これを別の視点から見てみましょう。Netflixは映画・テレビ業界を殺したのでしょうか?いいえ、もちろん違います。むしろ、Netflixは映画・テレビ業界全体にとって大きな恩恵をもたらしてきました。(もちろん、ビデオと書籍には大きな違いがあることは承知しています。)最近の例として、AMCの「ブレイキング・バッド」は、Netflixの視聴者がこの悪役ドラッグドラマをマラソン視聴し始めるまでは、ほとんど知られていませんでした。レコード業界では、「ウィアード・アル」ヤンコビックが最近リリースしたアルバム「マンダトリー・ファン」で、自身初のビルボード200チャート1位を獲得しました。これはおそらく、8本のミュージックビデオと
アルバム全曲をストリーミングオーディオサービスで無料公開したことによるものでしょう。つまり、サブスクリプションサービスが既存のコンテンツ市場を強化できないと考える理由はないということです。

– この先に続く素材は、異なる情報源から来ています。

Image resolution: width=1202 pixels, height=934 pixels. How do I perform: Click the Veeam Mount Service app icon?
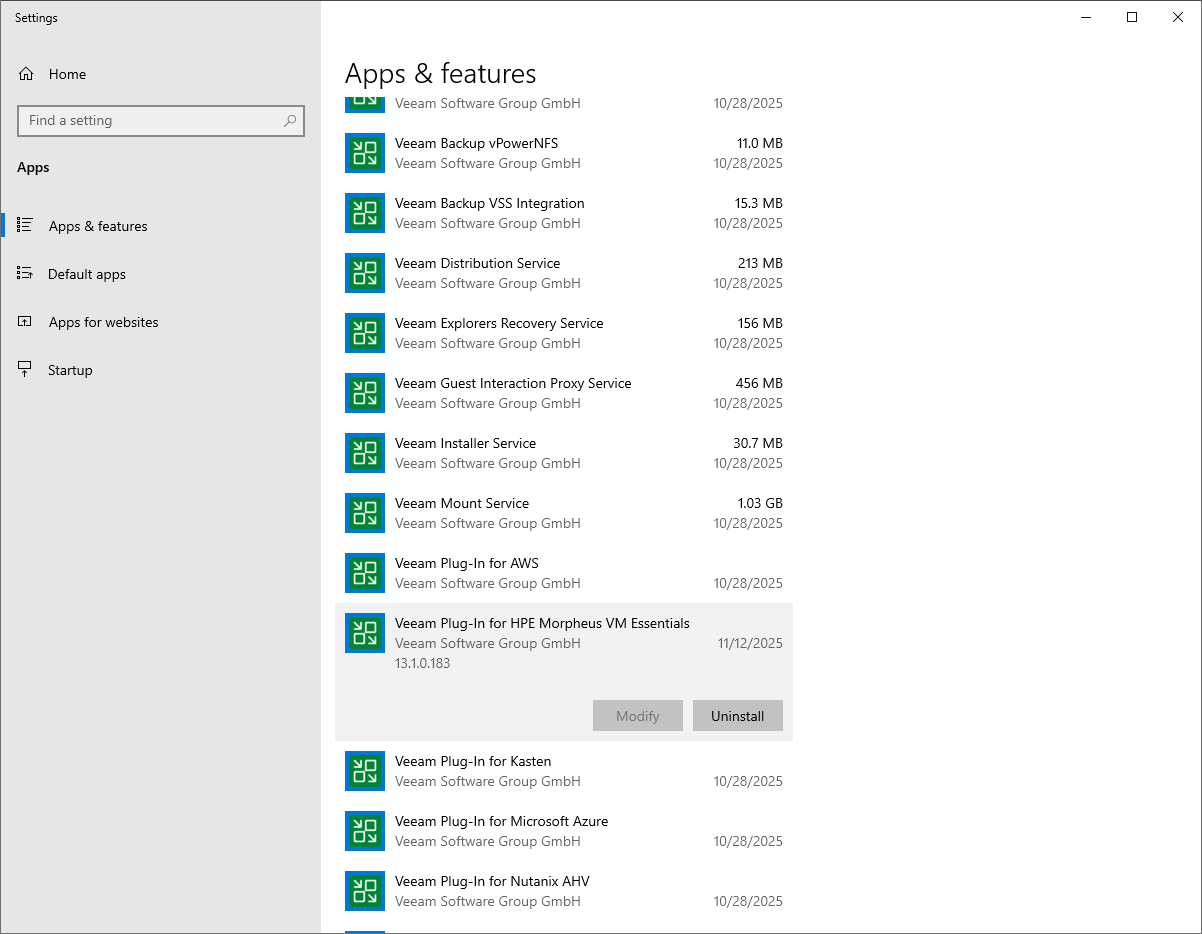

とはいえ、読者はどうでしょうか?現状ではKindle Unlimitedは選択肢が乏しいため、これほど多くの会員を獲得できるとは思えません。月額9.99ドルは妥当な料金ですが、読みたい本が料金に見合うだけ揃っている場合に限られます。比較対象として、コミックに特化したMarvel Unlimitedは同じ9.99ドルですが、選択肢ははるかに豊富で、マーベルファンが読みたいタイトルのほとんどが揃っています。

Kindle Unlimitedは、ほとんど誰も満足できないサービスだ。出版社は、自社の製品価値を下げるものとして憤慨しており、多くの著者もこの感情を抱いている。熱心な読者は、おそらく提供されている良質な作品のほとんどを読んでしまい、不満を抱くだろう。そして、もっとゆっくり読む読者は、おそらく本を個別に購入した方が得策だろう。Kindle本はそれほど高価というわけではない。Amazonが電子書籍の低価格化にこだわっているおかげで、10ドルを超える本は比較的少ない(Appleと出版社による価格吊り上げの試みに対する裁判所の判決がこれを裏付けている。「Apple、電子書籍価格カルテル訴訟で最終判決」2013年9月9日参照)。Kindle Unlimitedの恩恵を受けそうなのは、
Kindle Direct Publishing Selectプログラムで自費出版する著者だけで、彼らにとっては露出度の向上はどんなものでも大きなメリットとなる。

結局のところ、Kindle Unlimitedの存在意義をむしろ無意味にしているのは、年間99ドルのAmazonプライム会員とKindle(69ドルから)があれば、Kindleオーナーズ・レンディング・ライブラリーのおかげで、ほぼ同じ電子書籍(オーディオブックを除く)にアクセスできるという事実です。Amazonプライムには、2日間の無料配送、ストリーミングビデオ、ストリーミング音楽といった特典も付いているので、Kindle Unlimitedよりもお得だと思わずにはいられません。